## Problem to work on
Transcribe the listing from its top line through the line with "611x302 pixels.". Keep it exact, both ends included, and add nothing.

## Recorded data
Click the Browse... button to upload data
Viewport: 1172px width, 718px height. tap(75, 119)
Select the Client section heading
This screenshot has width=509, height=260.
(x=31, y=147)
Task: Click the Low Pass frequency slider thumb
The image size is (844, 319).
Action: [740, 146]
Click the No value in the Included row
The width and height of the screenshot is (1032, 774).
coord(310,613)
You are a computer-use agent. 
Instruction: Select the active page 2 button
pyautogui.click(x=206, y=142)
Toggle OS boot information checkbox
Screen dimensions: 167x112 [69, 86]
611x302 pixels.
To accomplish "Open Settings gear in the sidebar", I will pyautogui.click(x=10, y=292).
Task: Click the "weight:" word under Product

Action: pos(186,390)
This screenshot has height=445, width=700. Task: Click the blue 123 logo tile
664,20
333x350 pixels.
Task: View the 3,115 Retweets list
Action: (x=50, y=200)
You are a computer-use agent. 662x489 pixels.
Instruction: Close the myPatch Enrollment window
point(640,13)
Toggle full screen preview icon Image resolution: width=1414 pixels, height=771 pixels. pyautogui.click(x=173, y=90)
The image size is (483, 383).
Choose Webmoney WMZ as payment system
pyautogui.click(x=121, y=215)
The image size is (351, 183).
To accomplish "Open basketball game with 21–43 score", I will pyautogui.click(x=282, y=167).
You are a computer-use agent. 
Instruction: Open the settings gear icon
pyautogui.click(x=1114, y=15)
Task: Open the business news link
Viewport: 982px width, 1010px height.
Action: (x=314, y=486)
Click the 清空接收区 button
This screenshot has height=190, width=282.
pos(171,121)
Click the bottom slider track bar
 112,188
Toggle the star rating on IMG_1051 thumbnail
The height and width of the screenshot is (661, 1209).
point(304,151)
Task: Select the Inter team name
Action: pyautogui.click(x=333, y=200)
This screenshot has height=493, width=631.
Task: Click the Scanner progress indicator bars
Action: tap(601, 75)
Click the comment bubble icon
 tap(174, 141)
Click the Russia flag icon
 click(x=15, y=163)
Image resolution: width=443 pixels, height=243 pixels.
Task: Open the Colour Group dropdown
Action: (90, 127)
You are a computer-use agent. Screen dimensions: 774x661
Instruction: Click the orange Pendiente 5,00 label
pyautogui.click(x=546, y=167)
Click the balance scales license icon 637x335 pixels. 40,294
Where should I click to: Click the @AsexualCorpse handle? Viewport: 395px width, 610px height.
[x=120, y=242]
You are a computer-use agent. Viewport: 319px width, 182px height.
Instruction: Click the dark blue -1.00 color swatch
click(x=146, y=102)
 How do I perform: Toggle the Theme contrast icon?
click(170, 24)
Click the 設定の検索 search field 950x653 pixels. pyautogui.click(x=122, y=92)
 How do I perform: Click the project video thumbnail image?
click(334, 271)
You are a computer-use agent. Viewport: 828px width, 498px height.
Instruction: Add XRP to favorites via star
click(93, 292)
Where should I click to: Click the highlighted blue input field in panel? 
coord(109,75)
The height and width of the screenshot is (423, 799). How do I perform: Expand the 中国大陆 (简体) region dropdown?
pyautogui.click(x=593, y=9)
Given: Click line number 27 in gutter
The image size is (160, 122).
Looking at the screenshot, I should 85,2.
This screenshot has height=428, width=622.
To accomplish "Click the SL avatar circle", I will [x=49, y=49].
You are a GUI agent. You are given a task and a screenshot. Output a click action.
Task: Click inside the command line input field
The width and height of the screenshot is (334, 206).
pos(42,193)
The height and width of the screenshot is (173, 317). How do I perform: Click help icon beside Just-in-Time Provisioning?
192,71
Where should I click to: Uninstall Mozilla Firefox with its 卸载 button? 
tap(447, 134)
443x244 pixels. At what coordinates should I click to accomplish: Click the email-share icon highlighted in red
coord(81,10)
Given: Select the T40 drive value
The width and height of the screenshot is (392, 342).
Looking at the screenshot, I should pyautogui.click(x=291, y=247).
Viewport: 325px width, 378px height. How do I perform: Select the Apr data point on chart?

## Exercise solution
Click the Browse... button to upload data
Viewport: 1172px width, 718px height. tap(75, 119)
Select the Client section heading
This screenshot has width=509, height=260.
(x=31, y=147)
Task: Click the Low Pass frequency slider thumb
The image size is (844, 319).
Action: [740, 146]
Click the No value in the Included row
The width and height of the screenshot is (1032, 774).
coord(310,613)
You are a computer-use agent. 
Instruction: Select the active page 2 button
pyautogui.click(x=206, y=142)
Toggle OS boot information checkbox
Screen dimensions: 167x112 [69, 86]
611x302 pixels.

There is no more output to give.